To find the points of discontinuity for a piecewise function:

1. Identify the points where the function's definition changes.

2. Evaluate the function values at these points and check the limits from both sides.

3. If the left-hand limit doesn't equal the right-hand limit or the function's value, then there's a discontinuity at that point.

Step-by-step Solution:

We will analyze each piece of the function separately to determine where the discontinuities occur.

Case 1: x ≤ −3

In this case, f(x) = ∣x∣ + 3.

The graph of ∣x∣ has a sharp turn at x=0, so we might expect a discontinuity there.

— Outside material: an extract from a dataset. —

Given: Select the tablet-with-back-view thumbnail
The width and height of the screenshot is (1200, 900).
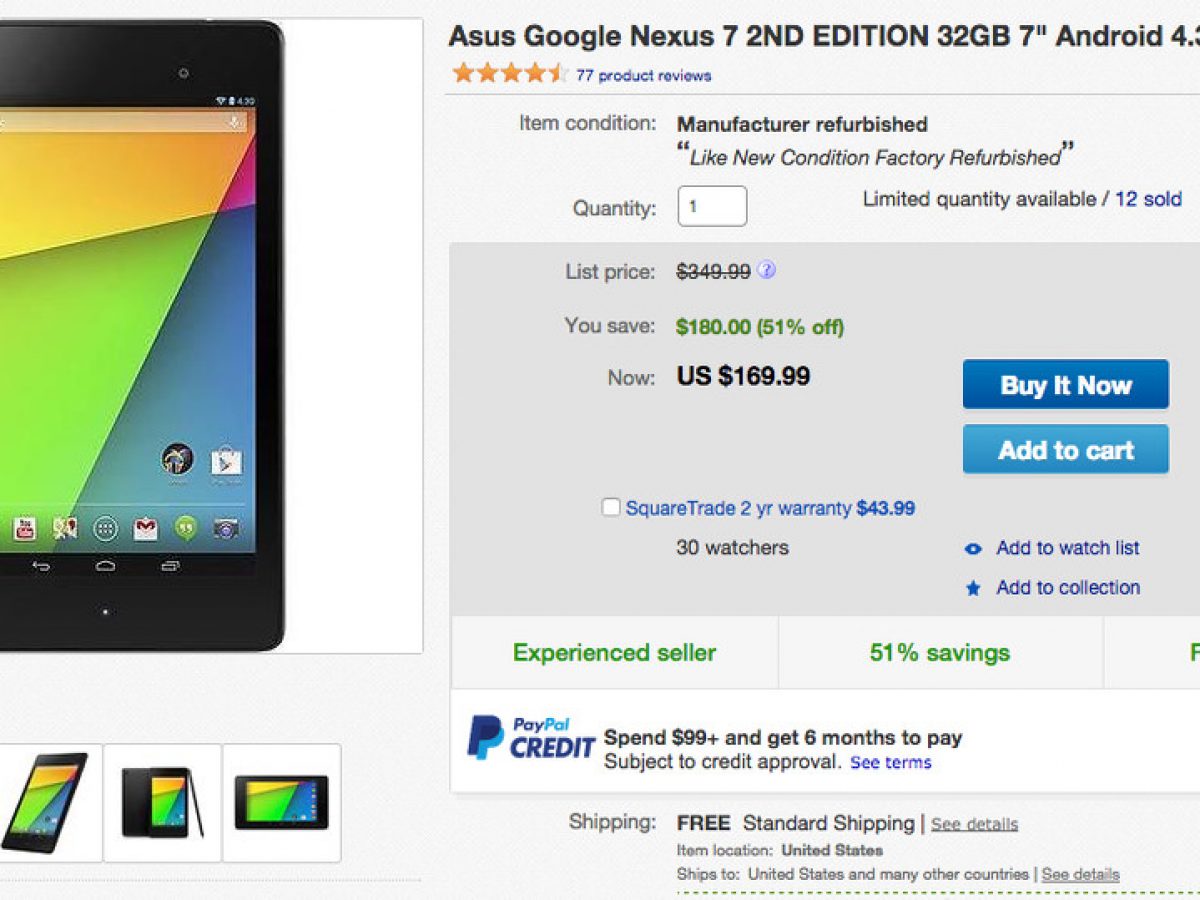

However, since x ≤ −3 in this case, we can rule out any discontinuities at x = 0. The function is continuous for all x ≤ −3.

Case 2: −3 < x < 3

In this case, f(x) = −2x. This is a linear function, so it is continuous for all x in its domain, which is −3 < x < 3.

Case 3: x ≥ 3

In this case, f(x) = 6x + 2. This is another linear function, so it is continuous for all x in its domain, which is x ≥ 3.

Observations:

The only discontinuities occur at the points where the pieces of the function meet:

• $x = −3$: At this point, the one-sided limits $lim_{x\rightarrow -3^{-}} f(x)$ and $lim_{x\rightarrow -3^{+}} f(x)$ are not equal. This is because the two pieces of the function, ∣x∣+3 and −2x, have different values at x=−3. Therefore, f is discontinuous at x=−3.

• $x = 3$: At this point, the one-sided limits $lim_{x\rightarrow -3^{-}} f(x)$ and $lim_{x\rightarrow -3^{+}} f(x)$ are not equal. This is because the two pieces of the function, −2x and 6x+2, have different values at x=3. Therefore, f is discontinuous at x=3.

Therefore, the function f is discontinuous at x=−3 and x=3.

Note:

When dealing with piecewise-defined functions, always pay attention to the points where the function changes its definition. These are typically the points where discontinuities might arise. In this problem, the mismatch in function values between the second and third definitions at  $x = 3$ led to discontinuity.